The Tendulkar Committee(2005), set the poverty line at just Rs 32 per capita per day in urban India Rs 27 for Urban areas. This was inclusive of health and education expenses!

In 2015, the Rangarajan Commission set the new poverty lines at Rs. 32 for the rural areas and Rs. 47 for the Urban Areas. It emphasised largely on food as a source of nutrition and overlooking the contribution of sanitation, healthcare and access to clean water.

Most recently, the National Statistical Office’s report on Household Consumer Expenditure for 2017-18 was junked by the Indian government, so there is no latest data about India’s poverty estimates. Social scientist, S Subramanian used data from a leaked version of the consumer expenditure data to conclude that the incidence of poverty in India increased from 31.15% to 35.1% between 2011-12 and 2017-18. The absolute number of poor people also increased from 270 million to 322.22 million over the same period, which translates to 52 million more poor people in six years.

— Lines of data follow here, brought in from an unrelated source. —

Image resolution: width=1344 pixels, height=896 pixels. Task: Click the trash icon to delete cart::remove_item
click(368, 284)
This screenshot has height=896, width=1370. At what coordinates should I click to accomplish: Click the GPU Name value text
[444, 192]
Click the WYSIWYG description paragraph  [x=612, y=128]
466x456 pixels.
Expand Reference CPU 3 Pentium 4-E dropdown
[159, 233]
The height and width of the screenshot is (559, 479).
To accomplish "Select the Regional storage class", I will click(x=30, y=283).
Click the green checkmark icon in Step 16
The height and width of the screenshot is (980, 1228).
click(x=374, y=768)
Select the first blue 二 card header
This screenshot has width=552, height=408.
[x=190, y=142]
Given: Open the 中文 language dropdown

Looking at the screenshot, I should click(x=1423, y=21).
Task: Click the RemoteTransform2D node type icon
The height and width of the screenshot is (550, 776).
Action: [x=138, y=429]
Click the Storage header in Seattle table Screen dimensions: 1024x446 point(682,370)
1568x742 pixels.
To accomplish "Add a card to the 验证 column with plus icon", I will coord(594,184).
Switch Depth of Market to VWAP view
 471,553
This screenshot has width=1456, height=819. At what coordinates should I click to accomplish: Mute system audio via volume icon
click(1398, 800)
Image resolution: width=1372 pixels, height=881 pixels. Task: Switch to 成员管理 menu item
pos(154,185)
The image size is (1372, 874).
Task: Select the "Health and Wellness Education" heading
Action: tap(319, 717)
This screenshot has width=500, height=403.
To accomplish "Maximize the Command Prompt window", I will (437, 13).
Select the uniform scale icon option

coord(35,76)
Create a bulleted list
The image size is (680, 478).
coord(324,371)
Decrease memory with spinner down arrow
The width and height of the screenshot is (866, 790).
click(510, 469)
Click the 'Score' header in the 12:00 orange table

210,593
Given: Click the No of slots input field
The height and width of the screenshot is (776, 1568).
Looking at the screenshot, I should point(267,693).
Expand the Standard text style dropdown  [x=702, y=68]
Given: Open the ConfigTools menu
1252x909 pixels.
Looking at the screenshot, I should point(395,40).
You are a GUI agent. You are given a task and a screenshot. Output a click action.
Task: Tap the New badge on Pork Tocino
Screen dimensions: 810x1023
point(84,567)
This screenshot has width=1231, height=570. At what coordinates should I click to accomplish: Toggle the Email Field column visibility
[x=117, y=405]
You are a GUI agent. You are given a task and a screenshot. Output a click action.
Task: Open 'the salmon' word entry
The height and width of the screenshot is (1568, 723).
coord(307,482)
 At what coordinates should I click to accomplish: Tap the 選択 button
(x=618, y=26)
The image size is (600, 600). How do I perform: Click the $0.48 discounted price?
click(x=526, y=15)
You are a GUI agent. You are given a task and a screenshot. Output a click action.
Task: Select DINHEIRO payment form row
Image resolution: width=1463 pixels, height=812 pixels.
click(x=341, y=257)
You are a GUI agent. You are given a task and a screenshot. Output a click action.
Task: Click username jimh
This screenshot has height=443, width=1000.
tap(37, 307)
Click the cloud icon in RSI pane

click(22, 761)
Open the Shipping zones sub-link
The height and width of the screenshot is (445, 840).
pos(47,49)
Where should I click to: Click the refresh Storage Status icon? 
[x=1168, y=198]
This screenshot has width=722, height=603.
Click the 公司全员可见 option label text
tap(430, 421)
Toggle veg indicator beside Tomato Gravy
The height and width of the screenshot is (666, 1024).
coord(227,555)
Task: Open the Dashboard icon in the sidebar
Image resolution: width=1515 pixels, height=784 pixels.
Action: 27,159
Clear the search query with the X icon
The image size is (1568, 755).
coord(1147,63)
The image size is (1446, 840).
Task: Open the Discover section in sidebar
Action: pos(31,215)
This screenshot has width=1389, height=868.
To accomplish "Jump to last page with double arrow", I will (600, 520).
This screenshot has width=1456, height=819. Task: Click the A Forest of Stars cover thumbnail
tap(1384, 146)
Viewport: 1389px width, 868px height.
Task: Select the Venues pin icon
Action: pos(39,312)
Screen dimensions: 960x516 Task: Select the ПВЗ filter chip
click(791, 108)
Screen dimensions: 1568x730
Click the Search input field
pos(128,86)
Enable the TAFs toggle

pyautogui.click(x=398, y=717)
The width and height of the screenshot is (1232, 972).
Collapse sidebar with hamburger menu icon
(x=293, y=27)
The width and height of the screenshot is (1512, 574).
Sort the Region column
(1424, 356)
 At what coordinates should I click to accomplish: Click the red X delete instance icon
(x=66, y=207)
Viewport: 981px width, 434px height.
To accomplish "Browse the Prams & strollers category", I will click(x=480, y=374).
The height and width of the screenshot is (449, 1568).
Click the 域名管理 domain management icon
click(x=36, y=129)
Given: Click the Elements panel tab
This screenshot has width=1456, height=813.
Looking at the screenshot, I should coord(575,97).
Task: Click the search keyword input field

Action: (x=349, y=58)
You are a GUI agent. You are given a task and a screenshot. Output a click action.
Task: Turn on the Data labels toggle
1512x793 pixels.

Globally, according to the World Bank’s latest, about 60% of India’s nearly 1.3 billion people live on less than $3.10 a day, the World Bank’s median poverty line. 21% of the population, which boils down to 250 million people, survive on less than $2 a day. What do you eat with that money, what do you spend when you’re sick, how do you send your children to school?

The governments don’t consider the poor as citizens, especially the hyper Nationalist BJP government in power, caters only to the TV citizenry, for which they’ve created well-placed machinery.

Often, those who desperately need aid are left out because they don’t possess the necessary documentation or even awareness, and some others with political connections get access to the government subsidies even when they don’t need it.

It brings us again to the question of the class character of the various States and the centre. If one has to look at discrimination, masks, sanitiser, social distancing, however necessary, are the privileges of the middle class and not the poor. It also indicates the priorities of the government and the population it wishes to serve. You cannot expect a poor to invest in masks and sanitisers when their stomachs are empty.

Many died in the way, many were left with permanent scars and many discovered the heroics within them. Heroics that came out of helplessness!